> [Tâches à réaliser]
1. Traduisez en anglais la phrase « Abdoulaye Wade n’a pas changé tous ces hommes. », tirée du texte sur le wadisme.
2. D’après le texte sur le wadisme, lors de quelle élection l’ancien maire de Rufisque a-t-il été battu dans sa ville au premier tour ?

── Texte de la page

Le Wadisme messianique, dont nous avons été perfusés pendant 7 années, a été un leurre. Son libéralisme, une catastrophe. Ce qu’on appelle le wadisme partira avec Wade. Parce qu’il n’a aucun fondement idéologique, encore moins un enracinement historique. C’est pourquoi tout le monde peut s’y retrouver.  Il commence et finit avec Wade. Mais le wadisme a un mérite : il emportera avec lui ce que la classe politique compte de fripouilles. C’est quand même une prouesse d’avoir réussi à faire taire Me El Hadj Diouf et Abdoulaye Babou, d’avoir élevé aussi haut dans la fourberie,  Iba Der Thiam et Djibo Leity Kâ. Abdoulaye Wade n’a pas changé tous ces hommes. Ils sont faits de la même matière volatile. Il les a révélés à nous tels qu’ils sont. Laissons-le donc parachever son œuvre. Il n’y a plus grand chose à espérer de Wade. Mais si, en plus de régler des comptes historiques, le chef de l’Etat nous permet de retrouver une foi en la justice divine, il n’aura pas fait une présidence pour rien. Nous avons tendance à sous estimer tout le travail fait, mais que de morts méritées sur son chemin : Serigne Mamoune Niasse, Abdoulaye Babou, « maître » El Hadj Diouf, Djibo Leity Kâ, tous tués par leur cupidité.
Mbaye Jacques Diop avait un statut à part. L’ultime combat qu’il lui livre est un honneur fait à un bandit de grand chemin comme lui. La visite à Rufisque est le premier round de ce combat. Il y a un mythe lié à cette vielle ville. On y dit Mbaye Jacques Diop indéboulonnable. Il y serait ce que Djibo Kâ est à Linguère, en oubliant un détail de l’histoire : L’ancien maire de Rufisque a été battu dans sa ville au premier tour de la présidentielle de 2000. C’est un télé-évangéliste sans envergure qui joue avec les mémoires un peu courtes. Il doit sa survie politique à sa conversion rapide aux idéaux du Sopi. Les moyens de l’Etat ont fait le reste. Défier le président de la République dans une telle posture est un suicide. Si Wade réussit à mobiliser tout Rufisque comme il souhaite le faire, ce sera une première humiliation pour Jacques, et un pas de plus vers le purgatoire pour Mbaye. Il s’est converti à toutes les religions, du senghorisme au wadisme, en passant par le dioufisme. Mais il a connu la vraie résurrection avec Wade, qui a fait de lui ce qu’il n’a jamais pu être, un « homme d’Etat » ! Abdou Diouf a renversé son verre, quand il a reçu ce dernier coup de couteau.

────
── Informations fournies

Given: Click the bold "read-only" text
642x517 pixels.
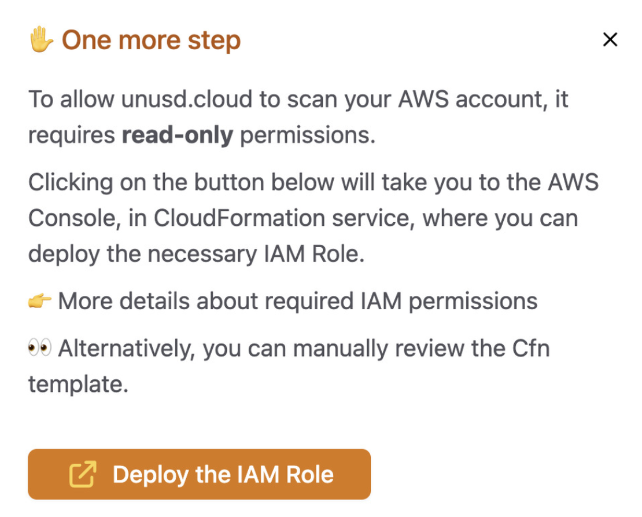Looking at the screenshot, I should pyautogui.click(x=177, y=135).
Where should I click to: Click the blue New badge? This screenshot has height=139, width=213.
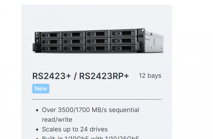[41, 89]
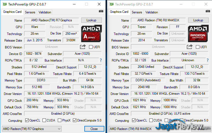The image size is (212, 133).
Task: Click the Bus Interface question mark beside the N/A field
Action: point(101,60)
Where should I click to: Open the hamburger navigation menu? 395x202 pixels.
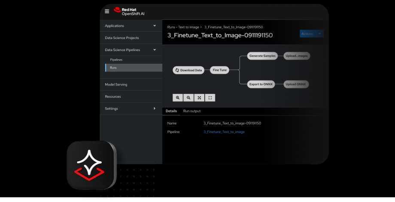107,12
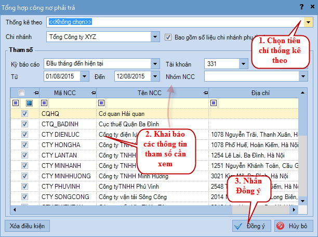Open the 'Thống kê theo' dropdown

(308, 22)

────

> [Résultats obtenus]
1. Abdoulaye Wade did not change all these men.

2. La présidentielle de 2000.